Stored items:

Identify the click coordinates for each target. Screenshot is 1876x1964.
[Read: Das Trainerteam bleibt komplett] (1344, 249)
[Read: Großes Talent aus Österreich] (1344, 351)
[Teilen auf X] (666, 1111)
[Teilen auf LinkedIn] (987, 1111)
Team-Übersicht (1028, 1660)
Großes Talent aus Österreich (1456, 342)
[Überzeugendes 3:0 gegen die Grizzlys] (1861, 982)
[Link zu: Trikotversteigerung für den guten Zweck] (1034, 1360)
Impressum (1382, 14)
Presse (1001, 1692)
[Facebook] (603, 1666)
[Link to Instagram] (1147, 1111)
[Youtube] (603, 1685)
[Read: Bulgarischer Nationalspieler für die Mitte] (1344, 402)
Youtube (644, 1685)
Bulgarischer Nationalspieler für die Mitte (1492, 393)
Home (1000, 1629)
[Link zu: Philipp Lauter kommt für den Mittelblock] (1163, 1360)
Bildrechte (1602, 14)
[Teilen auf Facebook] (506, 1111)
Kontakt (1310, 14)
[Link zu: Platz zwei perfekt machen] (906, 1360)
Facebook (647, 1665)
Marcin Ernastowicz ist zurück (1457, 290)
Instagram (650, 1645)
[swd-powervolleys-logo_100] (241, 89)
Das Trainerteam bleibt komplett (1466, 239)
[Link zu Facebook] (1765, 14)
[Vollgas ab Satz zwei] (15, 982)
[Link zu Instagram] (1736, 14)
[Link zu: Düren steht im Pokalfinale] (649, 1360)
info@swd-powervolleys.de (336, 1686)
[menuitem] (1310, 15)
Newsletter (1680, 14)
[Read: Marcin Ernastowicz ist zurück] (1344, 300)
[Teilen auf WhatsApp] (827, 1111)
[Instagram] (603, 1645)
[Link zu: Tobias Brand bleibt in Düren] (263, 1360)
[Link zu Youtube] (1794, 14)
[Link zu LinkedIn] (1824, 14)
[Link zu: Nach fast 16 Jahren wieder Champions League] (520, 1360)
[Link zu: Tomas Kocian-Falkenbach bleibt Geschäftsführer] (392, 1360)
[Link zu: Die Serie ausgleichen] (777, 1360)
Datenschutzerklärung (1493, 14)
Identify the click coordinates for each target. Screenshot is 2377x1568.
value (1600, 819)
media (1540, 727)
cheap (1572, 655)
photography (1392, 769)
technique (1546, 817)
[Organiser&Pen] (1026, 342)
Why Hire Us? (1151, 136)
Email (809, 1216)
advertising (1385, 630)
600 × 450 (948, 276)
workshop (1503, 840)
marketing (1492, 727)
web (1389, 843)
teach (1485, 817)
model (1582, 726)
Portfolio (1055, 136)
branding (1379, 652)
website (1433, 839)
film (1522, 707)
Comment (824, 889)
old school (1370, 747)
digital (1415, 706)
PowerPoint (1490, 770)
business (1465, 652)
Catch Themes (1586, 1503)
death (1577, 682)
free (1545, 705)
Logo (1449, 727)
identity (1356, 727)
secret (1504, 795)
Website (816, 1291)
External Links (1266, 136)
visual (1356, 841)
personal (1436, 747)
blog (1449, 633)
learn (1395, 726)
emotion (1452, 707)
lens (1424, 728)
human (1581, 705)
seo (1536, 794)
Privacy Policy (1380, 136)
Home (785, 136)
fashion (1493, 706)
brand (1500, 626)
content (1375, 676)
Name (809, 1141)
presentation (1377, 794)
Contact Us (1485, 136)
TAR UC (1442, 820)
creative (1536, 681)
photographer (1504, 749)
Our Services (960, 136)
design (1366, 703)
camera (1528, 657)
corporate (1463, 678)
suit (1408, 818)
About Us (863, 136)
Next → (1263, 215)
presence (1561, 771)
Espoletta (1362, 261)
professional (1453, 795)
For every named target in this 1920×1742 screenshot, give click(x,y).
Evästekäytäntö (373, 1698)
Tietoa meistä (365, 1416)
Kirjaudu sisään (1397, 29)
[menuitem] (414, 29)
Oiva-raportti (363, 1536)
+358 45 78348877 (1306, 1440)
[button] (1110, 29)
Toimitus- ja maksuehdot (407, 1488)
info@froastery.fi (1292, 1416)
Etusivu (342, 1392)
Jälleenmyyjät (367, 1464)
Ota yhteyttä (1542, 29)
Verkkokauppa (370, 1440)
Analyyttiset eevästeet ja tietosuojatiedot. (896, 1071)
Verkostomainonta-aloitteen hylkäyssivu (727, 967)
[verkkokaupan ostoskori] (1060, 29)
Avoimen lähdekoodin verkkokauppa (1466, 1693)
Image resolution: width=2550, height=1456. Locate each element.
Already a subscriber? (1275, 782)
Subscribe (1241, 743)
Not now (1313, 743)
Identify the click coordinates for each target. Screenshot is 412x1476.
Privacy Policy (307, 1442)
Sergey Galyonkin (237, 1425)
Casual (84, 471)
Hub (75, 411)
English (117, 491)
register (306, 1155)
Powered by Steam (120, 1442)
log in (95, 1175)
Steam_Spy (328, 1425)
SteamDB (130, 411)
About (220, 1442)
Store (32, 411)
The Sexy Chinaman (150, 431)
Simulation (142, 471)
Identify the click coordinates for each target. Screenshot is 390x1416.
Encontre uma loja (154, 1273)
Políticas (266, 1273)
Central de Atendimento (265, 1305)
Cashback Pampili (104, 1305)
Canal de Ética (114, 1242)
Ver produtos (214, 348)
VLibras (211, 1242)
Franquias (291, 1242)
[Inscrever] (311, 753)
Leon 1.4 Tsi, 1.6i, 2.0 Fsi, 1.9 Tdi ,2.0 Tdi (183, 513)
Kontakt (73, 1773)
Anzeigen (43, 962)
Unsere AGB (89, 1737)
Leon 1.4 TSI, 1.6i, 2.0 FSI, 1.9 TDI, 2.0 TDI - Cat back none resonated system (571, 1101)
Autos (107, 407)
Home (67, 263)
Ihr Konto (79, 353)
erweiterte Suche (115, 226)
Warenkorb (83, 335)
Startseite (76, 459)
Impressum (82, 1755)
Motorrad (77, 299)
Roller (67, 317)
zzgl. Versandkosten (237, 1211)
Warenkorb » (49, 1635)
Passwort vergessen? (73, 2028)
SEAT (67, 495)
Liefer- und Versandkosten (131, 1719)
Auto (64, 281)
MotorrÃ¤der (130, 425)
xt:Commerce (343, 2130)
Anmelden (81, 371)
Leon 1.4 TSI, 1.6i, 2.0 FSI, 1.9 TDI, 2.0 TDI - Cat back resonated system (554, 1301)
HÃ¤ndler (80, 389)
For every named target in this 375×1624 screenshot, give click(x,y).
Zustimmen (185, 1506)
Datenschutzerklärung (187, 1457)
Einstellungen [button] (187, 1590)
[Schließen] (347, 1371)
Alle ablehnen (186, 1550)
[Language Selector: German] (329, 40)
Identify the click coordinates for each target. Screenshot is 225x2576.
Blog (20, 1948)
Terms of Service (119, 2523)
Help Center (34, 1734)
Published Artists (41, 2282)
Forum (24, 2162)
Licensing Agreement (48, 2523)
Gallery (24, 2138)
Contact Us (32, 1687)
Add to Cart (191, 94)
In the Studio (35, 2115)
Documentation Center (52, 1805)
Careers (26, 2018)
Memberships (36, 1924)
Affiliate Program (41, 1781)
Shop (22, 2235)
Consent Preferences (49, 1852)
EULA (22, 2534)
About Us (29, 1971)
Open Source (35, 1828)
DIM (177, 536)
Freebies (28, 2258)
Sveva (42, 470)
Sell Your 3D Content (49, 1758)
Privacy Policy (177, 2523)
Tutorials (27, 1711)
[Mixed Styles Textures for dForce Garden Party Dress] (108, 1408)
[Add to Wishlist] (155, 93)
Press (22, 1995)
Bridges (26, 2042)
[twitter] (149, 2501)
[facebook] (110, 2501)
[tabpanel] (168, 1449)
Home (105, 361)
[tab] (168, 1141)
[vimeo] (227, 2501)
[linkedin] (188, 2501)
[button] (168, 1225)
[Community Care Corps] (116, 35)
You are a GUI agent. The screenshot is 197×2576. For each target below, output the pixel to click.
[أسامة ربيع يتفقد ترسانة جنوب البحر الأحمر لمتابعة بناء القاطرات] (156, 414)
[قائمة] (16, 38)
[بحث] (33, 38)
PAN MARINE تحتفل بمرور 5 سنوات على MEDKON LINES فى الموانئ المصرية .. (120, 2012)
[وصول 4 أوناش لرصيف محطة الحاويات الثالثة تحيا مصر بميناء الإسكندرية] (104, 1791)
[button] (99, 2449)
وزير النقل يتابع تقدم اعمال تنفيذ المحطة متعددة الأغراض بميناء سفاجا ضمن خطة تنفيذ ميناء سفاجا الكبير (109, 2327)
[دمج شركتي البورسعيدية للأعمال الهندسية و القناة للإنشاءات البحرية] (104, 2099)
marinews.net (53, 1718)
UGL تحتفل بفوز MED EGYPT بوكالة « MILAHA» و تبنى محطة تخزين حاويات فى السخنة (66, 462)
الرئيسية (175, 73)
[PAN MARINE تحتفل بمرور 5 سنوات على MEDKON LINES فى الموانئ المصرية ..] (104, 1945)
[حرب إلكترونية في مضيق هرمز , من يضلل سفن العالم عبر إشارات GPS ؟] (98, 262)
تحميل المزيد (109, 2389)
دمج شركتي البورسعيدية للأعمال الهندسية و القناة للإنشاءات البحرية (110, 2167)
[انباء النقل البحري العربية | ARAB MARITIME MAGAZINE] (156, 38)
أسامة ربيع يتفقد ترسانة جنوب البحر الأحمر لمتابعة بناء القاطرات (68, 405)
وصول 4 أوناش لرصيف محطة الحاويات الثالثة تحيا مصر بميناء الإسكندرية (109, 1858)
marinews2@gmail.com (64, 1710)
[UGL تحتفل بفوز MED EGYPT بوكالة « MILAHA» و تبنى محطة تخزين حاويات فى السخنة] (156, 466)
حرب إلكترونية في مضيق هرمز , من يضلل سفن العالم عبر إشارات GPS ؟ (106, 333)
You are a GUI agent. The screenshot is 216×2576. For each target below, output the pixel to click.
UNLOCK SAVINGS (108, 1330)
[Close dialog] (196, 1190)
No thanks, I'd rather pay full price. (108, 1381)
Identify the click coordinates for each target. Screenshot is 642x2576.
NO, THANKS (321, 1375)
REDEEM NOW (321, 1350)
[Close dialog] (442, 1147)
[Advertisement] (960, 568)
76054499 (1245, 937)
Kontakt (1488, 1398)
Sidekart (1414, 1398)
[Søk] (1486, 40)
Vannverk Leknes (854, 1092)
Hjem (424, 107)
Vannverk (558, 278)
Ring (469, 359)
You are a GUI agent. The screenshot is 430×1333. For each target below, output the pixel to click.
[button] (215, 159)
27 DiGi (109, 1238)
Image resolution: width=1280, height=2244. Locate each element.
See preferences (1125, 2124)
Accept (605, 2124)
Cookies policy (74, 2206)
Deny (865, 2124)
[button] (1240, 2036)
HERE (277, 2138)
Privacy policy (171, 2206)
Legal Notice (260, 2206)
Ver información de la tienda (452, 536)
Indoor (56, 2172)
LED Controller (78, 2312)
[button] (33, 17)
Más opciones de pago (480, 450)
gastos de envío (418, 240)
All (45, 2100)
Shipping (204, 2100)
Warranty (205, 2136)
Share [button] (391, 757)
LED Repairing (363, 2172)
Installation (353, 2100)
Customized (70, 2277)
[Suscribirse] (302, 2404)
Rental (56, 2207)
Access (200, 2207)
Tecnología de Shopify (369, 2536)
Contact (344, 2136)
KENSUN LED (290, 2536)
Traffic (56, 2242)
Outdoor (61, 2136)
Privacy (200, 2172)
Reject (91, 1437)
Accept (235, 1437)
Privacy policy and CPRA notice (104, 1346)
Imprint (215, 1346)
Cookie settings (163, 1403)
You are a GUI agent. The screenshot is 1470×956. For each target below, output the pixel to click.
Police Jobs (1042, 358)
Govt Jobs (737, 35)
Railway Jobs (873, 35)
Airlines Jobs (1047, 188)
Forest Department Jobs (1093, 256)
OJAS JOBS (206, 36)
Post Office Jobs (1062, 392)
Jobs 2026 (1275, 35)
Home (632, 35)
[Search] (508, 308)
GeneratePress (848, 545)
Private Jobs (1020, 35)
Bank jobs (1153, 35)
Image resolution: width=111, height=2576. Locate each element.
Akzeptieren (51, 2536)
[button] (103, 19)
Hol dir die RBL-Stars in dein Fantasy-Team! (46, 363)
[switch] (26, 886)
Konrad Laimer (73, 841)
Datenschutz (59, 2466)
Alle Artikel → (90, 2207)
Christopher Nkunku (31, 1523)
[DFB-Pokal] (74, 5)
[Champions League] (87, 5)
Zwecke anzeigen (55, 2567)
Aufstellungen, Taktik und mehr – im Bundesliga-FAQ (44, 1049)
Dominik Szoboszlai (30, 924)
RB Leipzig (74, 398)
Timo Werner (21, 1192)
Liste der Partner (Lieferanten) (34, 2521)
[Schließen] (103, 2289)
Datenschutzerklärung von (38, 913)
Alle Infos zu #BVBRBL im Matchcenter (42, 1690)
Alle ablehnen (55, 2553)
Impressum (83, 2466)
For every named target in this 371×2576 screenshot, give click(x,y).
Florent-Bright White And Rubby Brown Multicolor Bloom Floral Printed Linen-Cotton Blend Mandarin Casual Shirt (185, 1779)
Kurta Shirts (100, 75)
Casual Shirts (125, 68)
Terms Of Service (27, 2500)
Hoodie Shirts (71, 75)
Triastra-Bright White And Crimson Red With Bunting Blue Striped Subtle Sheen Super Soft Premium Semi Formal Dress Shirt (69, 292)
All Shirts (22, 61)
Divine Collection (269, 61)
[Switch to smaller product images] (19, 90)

→ **Your assignment**: Of all the entries above, repeat only the lines from the line that has "Jälleenmyyjät (367, 1464)" to the line that has "[Inscrever] (311, 753)", both lines included, exactly.

→ **Output for this task**:
Jälleenmyyjät (367, 1464)
Ota yhteyttä (1542, 29)
Verkkokauppa (370, 1440)
Analyyttiset eevästeet ja tietosuojatiedot. (896, 1071)
Verkostomainonta-aloitteen hylkäyssivu (727, 967)
[verkkokaupan ostoskori] (1060, 29)
Avoimen lähdekoodin verkkokauppa (1466, 1693)
Image resolution: width=2550, height=1456. Locate each element.
Already a subscriber? (1275, 782)
Subscribe (1241, 743)
Not now (1313, 743)
Identify the click coordinates for each target. Screenshot is 412x1476.
Privacy Policy (307, 1442)
Sergey Galyonkin (237, 1425)
Casual (84, 471)
Hub (75, 411)
English (117, 491)
register (306, 1155)
Powered by Steam (120, 1442)
log in (95, 1175)
Steam_Spy (328, 1425)
SteamDB (130, 411)
About (220, 1442)
Store (32, 411)
The Sexy Chinaman (150, 431)
Simulation (142, 471)
Identify the click coordinates for each target. Screenshot is 390x1416.
Encontre uma loja (154, 1273)
Políticas (266, 1273)
Central de Atendimento (265, 1305)
Cashback Pampili (104, 1305)
Canal de Ética (114, 1242)
Ver produtos (214, 348)
VLibras (211, 1242)
Franquias (291, 1242)
[Inscrever] (311, 753)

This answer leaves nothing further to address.